Committee activities
In order to discharge the duties entrusted to it, the Supervisory Board has established five committees: the Executive Committee, the Nomination Committee, the Mediation Committee established in accordance with section 27(3) of the Mitbestimmungsgesetz (MitbestG – German Codetermination Act), the Audit Committee and, since October 2015, the Special Committee on Diesel Engines. The Executive Committee and the Special Committee on Diesel Engines each consist of three shareholder representatives and three employee representatives. The shareholder representatives on the Executive Committee make up the Nomination Committee. The remaining two committees are each composed of two shareholder representatives and two employee representatives. The members of these committees as of December 31, 2018 are given in chapter “Executive Bodies” of this annual report.
The Executive Committee met 13 times in the reporting period. At its meetings, the Executive Committee prepared the resolutions of the Supervisory Board in detail, dealt with the composition of the Board of Management and took decisions on, among other things, contractual issues concerning the Board of Management other than remuneration and on consenting to ancillary activities by members of the Board of Management.
The Nomination Committee is responsible for proposing suitable candidates for the Supervisory Board to recommend for election to the Annual General Meeting. This committee met on one occasion in 2018.
The Mediation Committee did not have to be convened in the reporting period.
The Audit Committee held five meetings in the past fiscal year. It focused on the annual and consolidated financial statements, the risk management system including the effectiveness of the internal control system and the internal audit system, and the work performed by the Company’s Compliance organization. In addition, the Audit Committee concerned itself with the Volkswagen Group’s quarterly reports and the half-yearly financial report, as well as with current issues and the supervision of financial reporting and the financial reporting process, and the examination thereof by the auditors. Moreover, the Audit Committee completed the call for bids for audits and other audit-related services in the Volkswagen Group from fiscal year 2020. In this process, Volkswagen AG and other public-interest entities of the Volkswagen Group follow the selection procedure within the meaning of Article 16(3) of Regulation (EU) No 537/2014.

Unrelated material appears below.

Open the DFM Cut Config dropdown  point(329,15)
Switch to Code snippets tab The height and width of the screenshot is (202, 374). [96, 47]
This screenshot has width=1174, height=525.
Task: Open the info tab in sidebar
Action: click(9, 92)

The Special Committee on Diesel Engines is responsible for coordinating all activities relating to the diesel issue and preparing resolutions by the Supervisory Board. To this end, the Special Committee on Diesel Engines is also provided with regular information by the Board of Management. This Special Committee is also entrusted with examining any consequences of the findings. The Chairman of the Special Committee on Diesel Engines reports regularly on its work to the Supervisory Board. In 2018, the Special Committee on Diesel Engines met on four occasions to discuss, among other topics, the regulatory offense proceedings terminated by administrative fine orders issued by the public prosecutor’s offices in Braunschweig and Munich II and the Supervisory Board’s proposed resolutions regarding formal approval of the actions of the members of the Board of Management and Supervisory Board incumbent in fiscal year 2017.
Furthermore, as a rule, the shareholder and employee representatives met for separate preliminary discussions before each of the Supervisory Board meetings.